5. The first principle of economics discussed in Chapter 1 is that people face tradeoffs. Use a production possibilities frontier to illustrate society's tradeoff between a clean environment and high incomes. What do you suppose determines the shape and position of the frontier? Show what happens to the frontier if
Applications engineers develop an automobile engine with almost no emissions.
6. Classify the following topics as relating to microeconomics or macroeconomics.
a. a family's decision about how much income to save b. the effect of government regulations on auto emissions c. the impact of higher national saving on economic growth d. a firm's decision about how many workers to hire e. the relationship between the inflation rate and changes in the quantity of money
7. Classify each of the following statements as positive or normative.
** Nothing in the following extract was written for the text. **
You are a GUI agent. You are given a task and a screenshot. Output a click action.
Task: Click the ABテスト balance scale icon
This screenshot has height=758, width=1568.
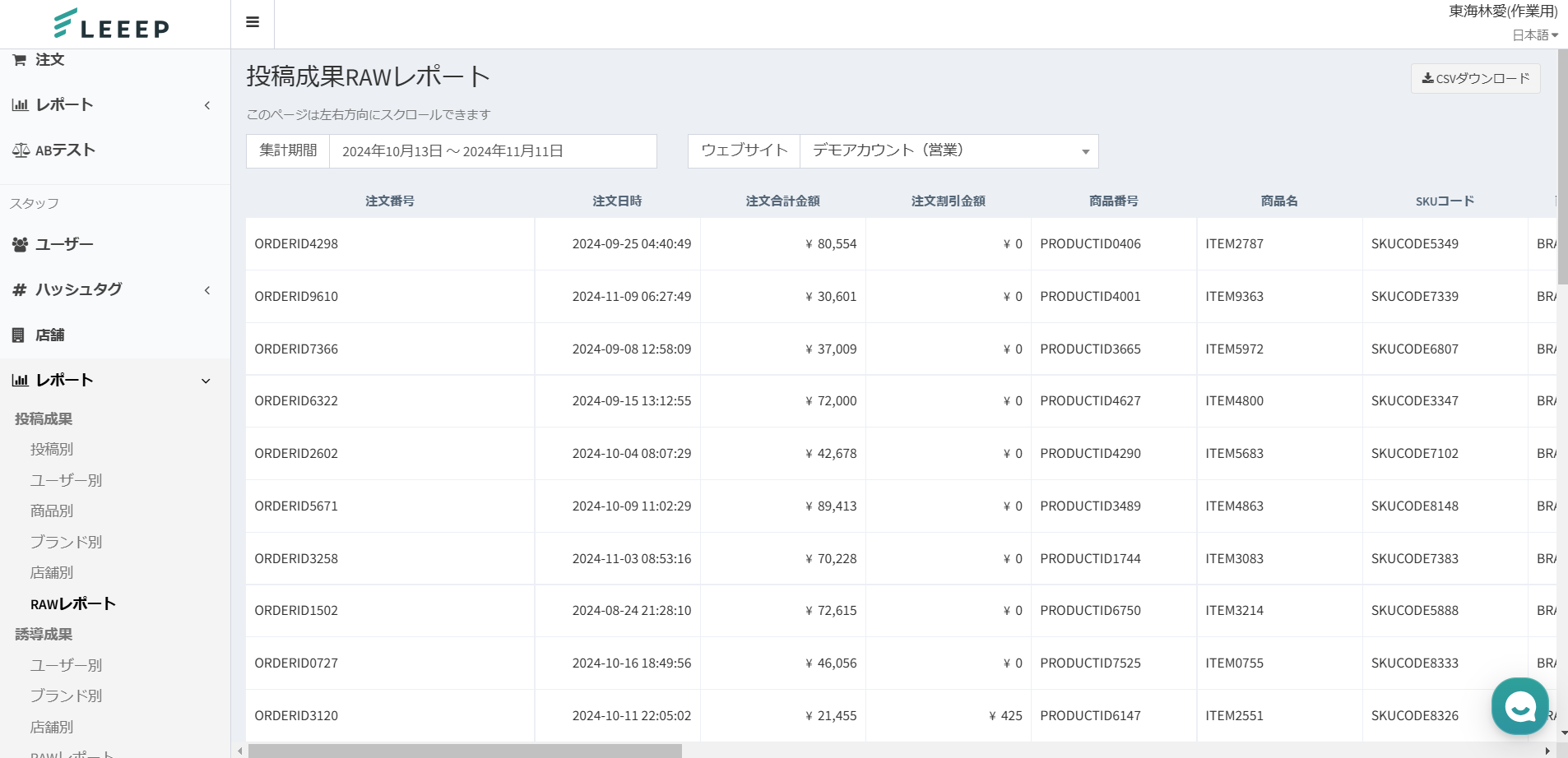tap(21, 150)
Explain.
a. Society faces a short-run tradeoff between inflation and unemployment.
b. A reduction in the rate of growth of money will reduce the rate of inflation.
c. The Federal Reserve should reduce the rate of growth of money.
d. Society ought to require welfare recipients to look for jobs.
e. Lower tax rates encourage more work and more saving.
8. Classify each of the statements in Table 2-2 as positive, normative, or ambiguous. Explain.
9. If you were president, would you be more interested in your economic advisers' positive views or their normative views? Why?
10. The Economic Report of the President contains statistical information about the economy as well as the Council of Economic Advisers' analysis of current policy issues. Find a recent copy of this annual report at your library and read a chapter about an issue that interests you. Summarize the economic problem at hand and describe the council's recommended policy.
11. Who is the current chairman of the Federal Reserve? Who is the current chair of the Council of Economic Advisers? Who is the current secretary of the treasury?
12. Look up one of the Web sites listed in Table 2-1. What recent economic trends or issues are addressed there?
13. Would you expect economists to disagree less about public policy as time goes on? Why or why not? Can their differences be completely eliminated? Why or why not?
APPENDIX GRAPHING: A BRIEF REVIEW
Many of the concepts that economists study can be expressed with numbers—the price of bananas, the quantity of bananas sold, the cost of growing bananas, and so on. Often these economic variables are related to one another. When the price of bananas rises, people buy fewer bananas. One way of expressing the relationships among variables is with graphs.
Graphs serve two purposes. First, when developing economic theories, graphs offer a way to visually express ideas that might be less clear if described with equations or words. Second, when analyzing economic data, graphs provide a way of finding how variables are in fact related in the world. Whether we are working with theory or with data, graphs provide a lens through which a recognizable forest emerges from a multitude of trees.
Numerical information can be expressed graphically in many ways, just as a thought can be expressed in words in many ways. A good writer chooses words that will make an argument clear, a description pleasing, or a scene dramatic. An effective economist chooses the type of graph that best suits the purpose at hand.
In this appendix we discuss how economists use graphs to study the mathematical relationships among variables. We also discuss some of the pitfalls that can arise in the use of graphical methods.